Eu tive uma infância feliz. Brinquei com bonecas. Corri muito, andei de bicicleta, caí, esmurrei os joelhos e sujei-me. Dei cambalhotas na relva, apanhei gafanhotos, joaninhas e caracóis, saltei à corda, joguei à macaca, ao macaquinho de chinês, menina que está no meio e lencinho. Apanhei amoras e rosas silvestres, piquei os dedos e arranhei as pernas, tomei banho no rio às escondidas, apanhei beatas do chão e fumei-as, costurei vestidos para as barbies e bolsas para mim. As brincadeiras foram mudando ao longo dos anos, mas houve uma que se manteve sempre. A dos namorados. Sempre tive namorados e filhos imaginários. Por vezes, materializavam-se em vassouras, com quem passeava, dançava ou dava beijos na boca. No verão, fazia vestidos de noiva ao corpo e desfilava.
O sonho de casar foi um daqueles que levei para a pré-adolescência. E para a adolescência. Até para a idade adulta. E que se desvaneceu, talvez porque me tornei mais realista.
O casamento é um passo que não faz sentido com qualquer namorado. Só faz sentido com alguém que ocupa um lugar cimeiro e único no coração.

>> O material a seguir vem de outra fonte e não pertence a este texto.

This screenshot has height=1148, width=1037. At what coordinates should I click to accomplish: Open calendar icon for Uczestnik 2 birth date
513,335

Com alguém que temos a certeza que é para a vida, mesmo que anos mais tarde percebamos que não é bem assim. De outra forma não faz sentido.

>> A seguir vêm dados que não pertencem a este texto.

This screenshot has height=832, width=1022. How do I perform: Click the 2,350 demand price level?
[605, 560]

Depois, põe-se o caso de até acharmos que temos "A" pessoa e não temos o resto. Quando sabemos que nunca fomos genuinamente felizes nos dias que tinham tudo para que fossemos, achamos que talvez não valha a pena arriscar. Quando achamos que a pessoa é a que queremos para a vida, mas não nos pode proporcionar um dia de casamento único, verdadeiramente nosso, recheado de surpresas e lágrimas de alegria, sabemos que não queremos forçar o dia único. Ou quando a ouvimos uma vez na vida falar desse dia  com receio. Esse receio pode acabar com o sonho de uma vida.
Hoje sei que não quero casar. Que para isso, teriam de ser movidos mundos e fundos. E que, ainda assim, eu teria tendência a ser racional. Não por birra ou por orgulho. Por tudo o que se passou e por saber que simplesmente já não faz sentido. Por saber ainda que teria dúvidas e que, como já disse, esse é um dia de certezas. A felicidade pode fazer-se mudando sonhos. E eu não quero arriscar falhar mais um.